▶ **What to do**
Write out the listing exactly, from the line with "Click the printer icon in toolbar" up to and including its last line, and leave the pictures out.

## begin Records for this task

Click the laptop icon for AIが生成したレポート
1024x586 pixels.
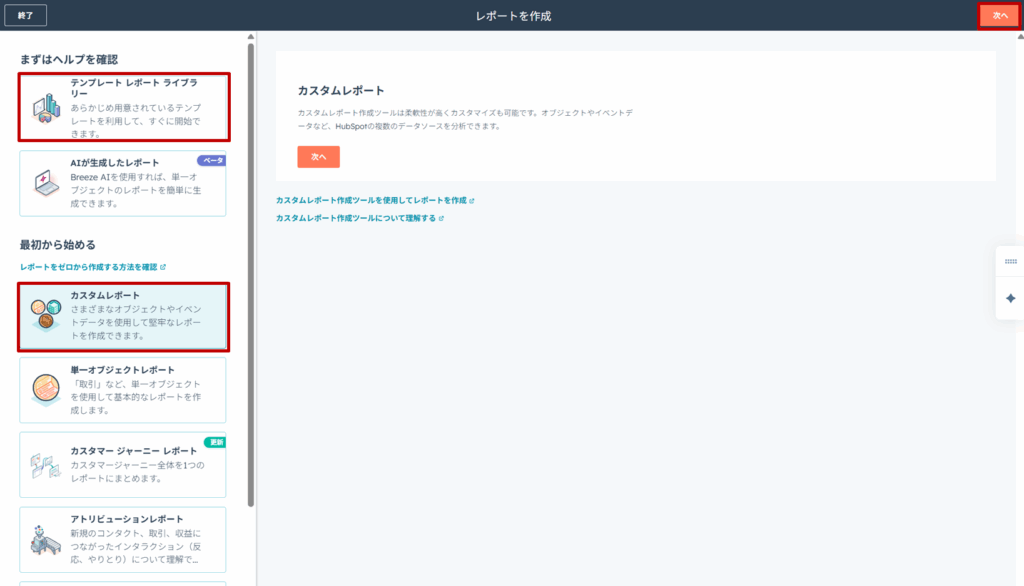pos(45,183)
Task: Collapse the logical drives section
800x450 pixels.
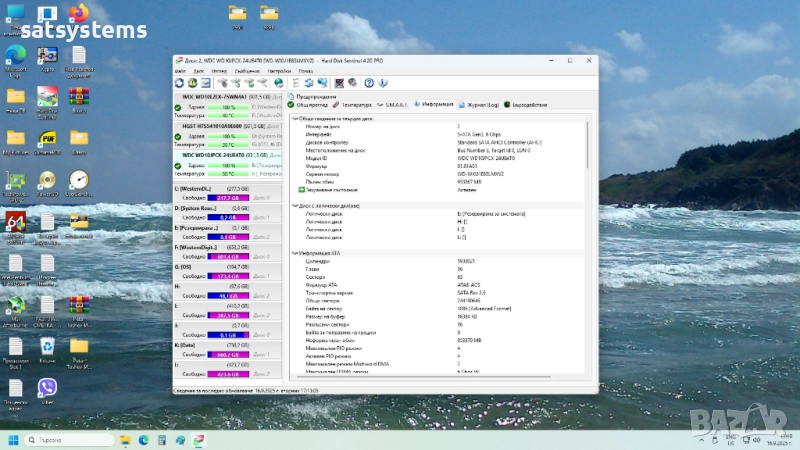Action: click(x=293, y=205)
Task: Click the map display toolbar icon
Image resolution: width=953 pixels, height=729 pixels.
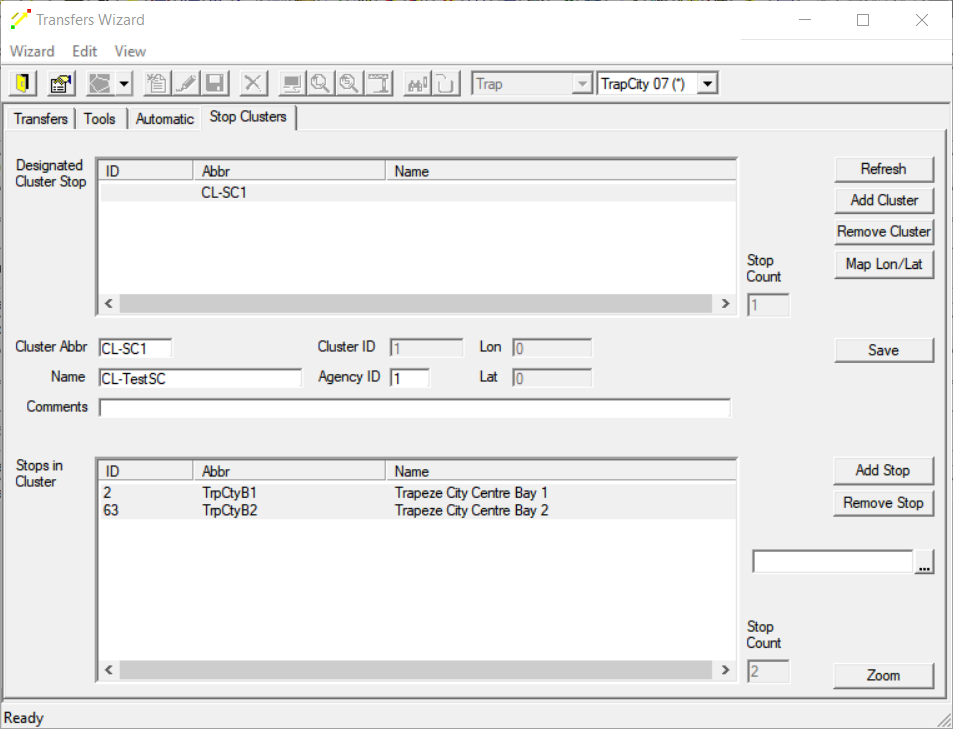Action: (x=291, y=83)
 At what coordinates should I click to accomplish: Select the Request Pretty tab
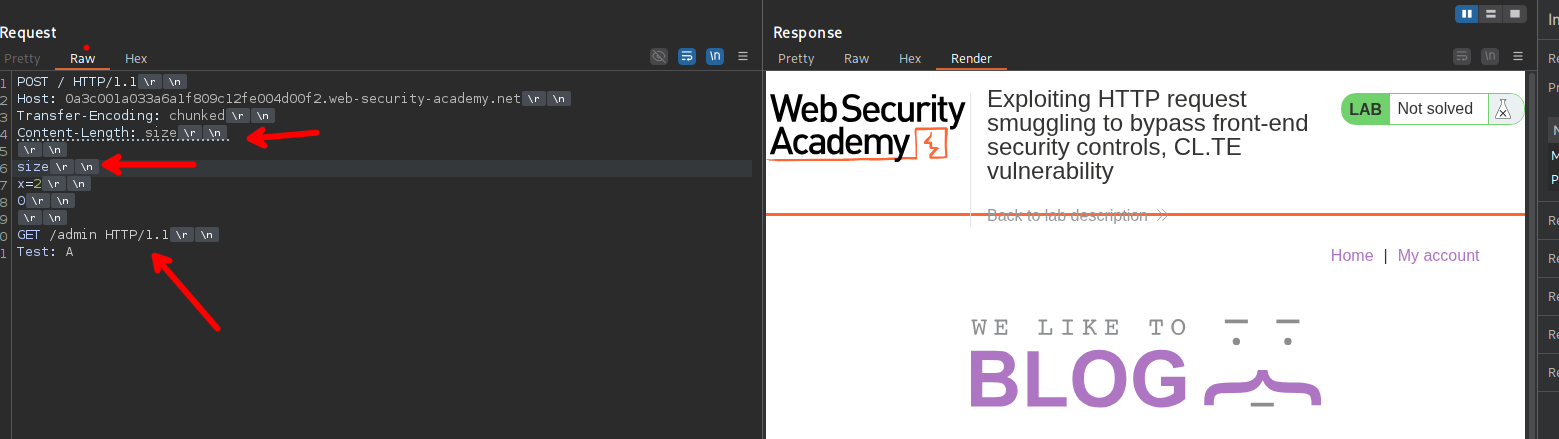[x=22, y=59]
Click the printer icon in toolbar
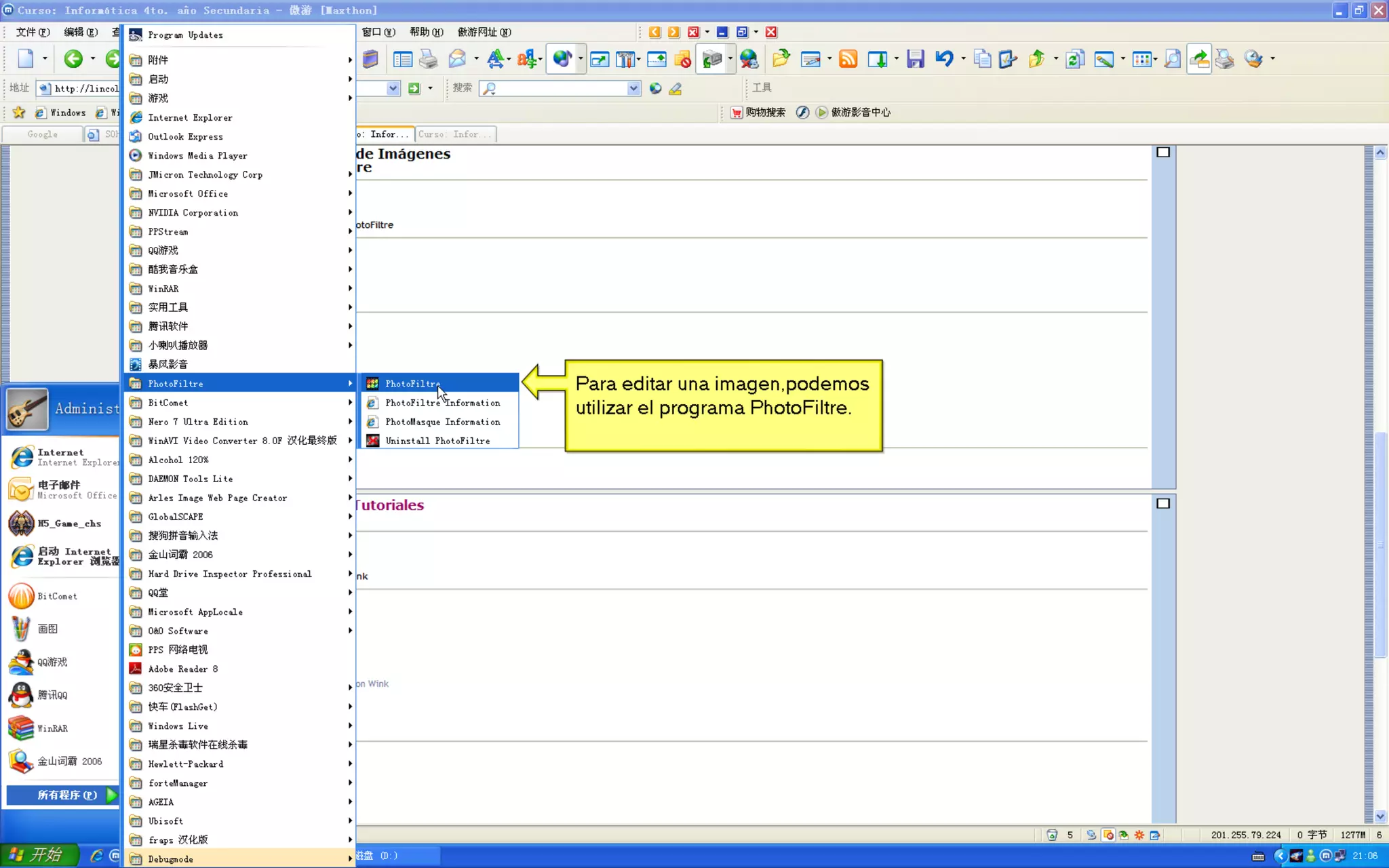 point(428,60)
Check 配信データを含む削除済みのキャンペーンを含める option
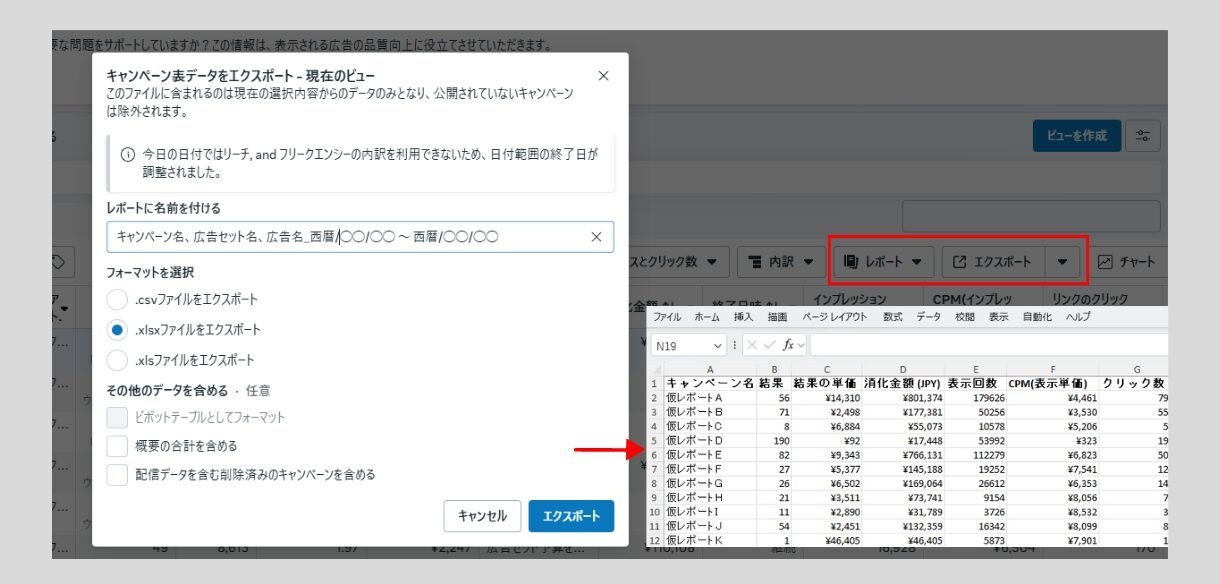This screenshot has height=584, width=1220. click(118, 475)
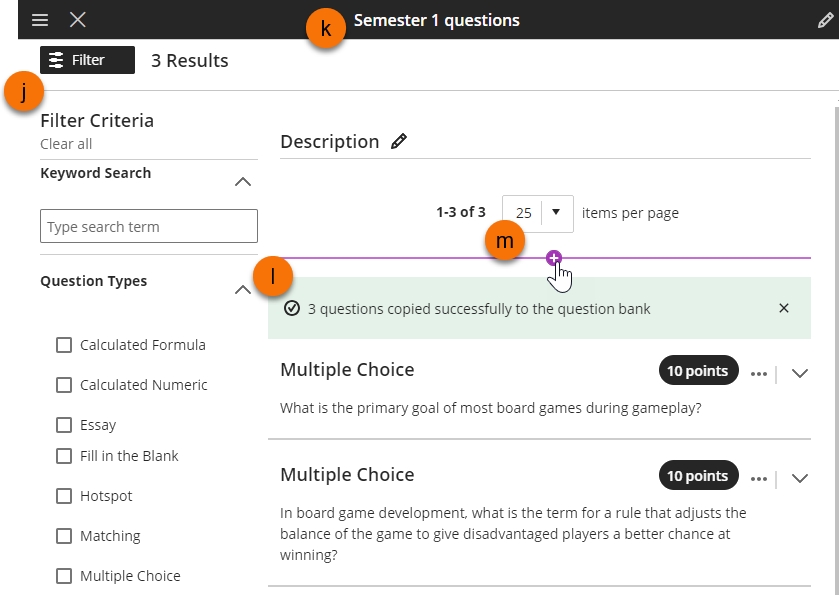Image resolution: width=839 pixels, height=595 pixels.
Task: Open more options for the second Multiple Choice question
Action: 759,478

## end Records for this task

▶ **Task response**
Click the printer icon in toolbar
 point(428,60)
Check 配信データを含む削除済みのキャンペーンを含める option
This screenshot has height=584, width=1220. click(118, 475)
Image resolution: width=839 pixels, height=595 pixels.
Task: Open more options for the second Multiple Choice question
Action: 759,478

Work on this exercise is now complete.